In the last entry to this blog, you may recall I was “stuck” in Thailand at the beginning of March due to Israel and America’s desire to start an illegal unprovoked war on Iran.

I was sitting on a connecting flight out of India on my way home from holiday around about the time the evil empire was murdering 185 children in a double-tap strike and my flight was cancelled. I spent the weekend on the floor of Delhi airport with the worst staff in the world before having to fly back to Thailand in the hope I could get a flight out in the next few weeks.

It was awful.

I then had to endure a further 10 days of Paradise after already having endured the best holiday I’d had in my life.

I was exhausted.

Well, the good news is – other than that I wasn’t an Iranian child, of course – that my reports of that incident went viral, and I finally made it back to Blighty 2 weeks later.

The bad news is I had to go through India again and security at Delhi airport stole my phone.

I had left my iPhone, a flagship model I’d only just finished paying for, on charge at the departure gate, and realised just as I boarded the plane back to Thailand.

The staff wouldn’t let me off the plane to get it, and wouldn’t let any ground staff bring it to me on the plane (having had to catch one of those little buses to board it). However, they did radio the crew at the gate who confirmed they had the phone in their possession.

They took my details and assured me they had the phone and I could pick it up in 10 days or so, when I finally caught a return flight home.

However, when I went to collect it at the airport 10 days later, I found that not to be the case at all.

Security had logged the phone as being in their possession, and took my details so it could be retrieved from lost and found. I had to give them my unlock code to do this, “in order to prove the phone was mine.”

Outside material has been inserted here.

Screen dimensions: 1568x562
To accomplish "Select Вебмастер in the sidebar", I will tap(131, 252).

When they went to collect the phone, the member of staff came back sweating, saying it “could not be found. It’s somewhere else” and I’d have to come back another time to collect it.

The whole process had taken almost 90 minutes, and there was now only minutes left to catch my departing flight, so I could not argue with them.

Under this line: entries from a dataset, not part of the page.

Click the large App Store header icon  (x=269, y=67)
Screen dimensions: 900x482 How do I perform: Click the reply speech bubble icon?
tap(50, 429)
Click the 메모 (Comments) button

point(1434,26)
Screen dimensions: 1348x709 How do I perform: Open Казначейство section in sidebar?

And I am damn sure they knew it.

The members of staff made a quick exit, and I was left with no choice but to accept I’d been played like a sucker and board my flight back to London.

No phone. No apology. No explanation.

My viral videos and the following article had ruffled the wrong Indian feathers, I guess.


Let’s be clear about what happened. A journalist landed at Delhi airport, having just published viral footage of the army responding to stranded passengers. He left his phone at a gate. Security confirmed they had it, took his unlock code when he went to retrieve it, and spent 90 minutes running down the clock before declaring it “somewhere else” – just as his connecting flight was about to leave.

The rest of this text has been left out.